Comment Re:Yawn (Score 1) 252

Years ago, I was a military brat there. One day, everybody spent all day waiting for the MX missile test launch. It was going to happen just after 7. Everybody knew this, even though it was a highly 'secret' event. (They also used to send the MP's around telling everybody to go indoors when there were other 'secret' launches.)7
It wasn't like the Soviets hadn't been informed there was a launch, anyway.

Speaking of, the runway wasn't *built* for the shuttle, it was extended. They used it to land c-5a's and such before.

Comment Re:We just need those little mouth shields... (Score 1) 203

I don't recall there being the mouth shield before. It might have been there. It probably was, and I just wasn't thinking of applications for cubicle-worker dictation then.

Regardless, you couldn't hear her speaking into it, and she was definitely recording events. When the judge would ask if anybody knew the defendant, and none of the jurors responded, she was entering that fact; or at least, you could see that she was saying something.

This was a city-level court in Georgia, dealing with low-level criminal and civil cases.

Comment Re:We just need those little mouth shields... (Score 1) 203

I have no idea if they're transcribing as you say; you're probably right. I do know that a) they were recording with a pc there and b) she was using the mouth-hood to record when people nodded, etc. They have this big ol' MOTU firewire box to take input from all the microphones. I didn't actually get a chance to see the software.

10 years ago, they used digital tape in this same courtroom. 20 years ago, they had a steno machine.

Comment User education. (Score 1) 336

User education. It won't go away, you always need to do it, and for most users, you have to do it multiple times. Proximity systems may help, but...

For the record, on a winders machine, window-L. Two keystrokes, you're done. Well, mostly, but that'll keep most people out.

Comment Re:Where are they going to store it all? (Score 1) 186

Well, yeah. But it's still got to take a lot of infrastructure that really sounds beyond their capabilities. Let's say:
16 tb drives, 1 eb= 62,500 drives.
Let's say 2 weeks of storage; 875,000.
Let's say 200 per. Let's say $100 extra per for the racks, cases, controllers.
$262,000,000 just for the storage.

I dunno, 1.5billion euros, with first usage in 2013 and full capabilities and usage in 2022; maybe they'll make it with that budget if they speak to somebody who already does lots of computation and storage, say: the Big G.

Comment Where are they going to store it all? (Score 1) 186

Okay, if I do some rough math, just on the hard drives to dump that to
assuming 2tb drives, and ignoring the binary/decimal nonsense to be quick
assuming that the 1eb per day is correct and not the .25eb/day of wiki
assuming that 2tb costs $100 (volume discount, you know)
assuming no costs for things to hold these drives, and electricity, etc.

180 million drives. 18 billion dollars.
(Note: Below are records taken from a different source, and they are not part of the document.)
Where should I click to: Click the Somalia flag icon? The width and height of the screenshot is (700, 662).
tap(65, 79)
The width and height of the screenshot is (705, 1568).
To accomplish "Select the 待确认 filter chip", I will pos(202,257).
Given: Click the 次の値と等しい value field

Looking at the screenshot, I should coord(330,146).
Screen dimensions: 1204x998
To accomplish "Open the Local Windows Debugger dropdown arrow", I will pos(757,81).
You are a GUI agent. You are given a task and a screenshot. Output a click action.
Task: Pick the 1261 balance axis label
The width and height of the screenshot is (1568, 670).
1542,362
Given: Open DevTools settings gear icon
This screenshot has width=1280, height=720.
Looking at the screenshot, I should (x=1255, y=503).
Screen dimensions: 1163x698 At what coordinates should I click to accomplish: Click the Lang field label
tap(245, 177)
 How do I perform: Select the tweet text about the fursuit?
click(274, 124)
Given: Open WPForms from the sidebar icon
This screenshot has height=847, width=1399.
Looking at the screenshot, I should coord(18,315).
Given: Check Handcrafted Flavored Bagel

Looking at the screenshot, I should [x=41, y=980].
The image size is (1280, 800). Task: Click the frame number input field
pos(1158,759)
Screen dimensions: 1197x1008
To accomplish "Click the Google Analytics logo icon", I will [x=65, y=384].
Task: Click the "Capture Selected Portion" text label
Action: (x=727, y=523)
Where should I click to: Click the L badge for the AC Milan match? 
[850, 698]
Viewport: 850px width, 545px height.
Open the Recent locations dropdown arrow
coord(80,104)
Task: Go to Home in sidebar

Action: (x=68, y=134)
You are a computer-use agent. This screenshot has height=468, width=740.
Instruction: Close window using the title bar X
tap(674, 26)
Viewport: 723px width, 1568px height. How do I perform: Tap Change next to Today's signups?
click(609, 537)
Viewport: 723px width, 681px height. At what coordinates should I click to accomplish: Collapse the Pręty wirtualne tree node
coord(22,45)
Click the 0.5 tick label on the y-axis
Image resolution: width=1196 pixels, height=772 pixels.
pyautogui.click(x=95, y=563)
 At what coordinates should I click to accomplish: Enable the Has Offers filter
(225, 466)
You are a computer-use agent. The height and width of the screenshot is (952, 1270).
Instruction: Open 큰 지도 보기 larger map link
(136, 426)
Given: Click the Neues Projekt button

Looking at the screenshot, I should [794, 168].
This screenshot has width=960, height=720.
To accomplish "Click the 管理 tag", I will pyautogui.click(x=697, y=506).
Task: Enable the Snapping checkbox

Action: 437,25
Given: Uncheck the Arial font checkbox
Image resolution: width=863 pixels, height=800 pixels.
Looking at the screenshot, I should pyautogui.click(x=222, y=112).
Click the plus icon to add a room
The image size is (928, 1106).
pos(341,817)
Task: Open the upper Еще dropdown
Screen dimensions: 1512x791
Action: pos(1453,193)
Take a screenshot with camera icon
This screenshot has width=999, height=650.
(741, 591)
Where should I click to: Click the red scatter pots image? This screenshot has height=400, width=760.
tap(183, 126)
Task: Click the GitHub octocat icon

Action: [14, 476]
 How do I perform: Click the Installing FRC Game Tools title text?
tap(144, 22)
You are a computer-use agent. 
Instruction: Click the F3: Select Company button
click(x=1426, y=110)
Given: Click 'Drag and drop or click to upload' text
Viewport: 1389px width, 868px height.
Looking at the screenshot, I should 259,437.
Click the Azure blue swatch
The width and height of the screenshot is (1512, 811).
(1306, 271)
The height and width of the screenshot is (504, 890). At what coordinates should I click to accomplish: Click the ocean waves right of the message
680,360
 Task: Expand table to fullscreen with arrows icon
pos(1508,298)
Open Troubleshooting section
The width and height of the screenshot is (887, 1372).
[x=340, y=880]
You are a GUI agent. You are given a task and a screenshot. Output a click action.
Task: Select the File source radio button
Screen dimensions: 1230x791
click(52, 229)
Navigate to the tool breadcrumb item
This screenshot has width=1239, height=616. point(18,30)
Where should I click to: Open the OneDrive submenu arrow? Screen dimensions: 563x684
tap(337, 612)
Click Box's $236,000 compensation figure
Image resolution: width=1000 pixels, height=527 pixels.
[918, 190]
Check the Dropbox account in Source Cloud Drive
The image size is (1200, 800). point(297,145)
Per year.

Let's assume by 2013 we've gone eightfold, to 16tb drives. Good, now we're at 2million ish drives and 2billionish dollars. Good

I realize they're planning for it all, but I just can't see how they're really going to store, let alone process, all that data. Whew.

I mean, they'd max out a btrfs/zfs system in 16 daysish at 1eb per. Perhaps this is just simply too much data...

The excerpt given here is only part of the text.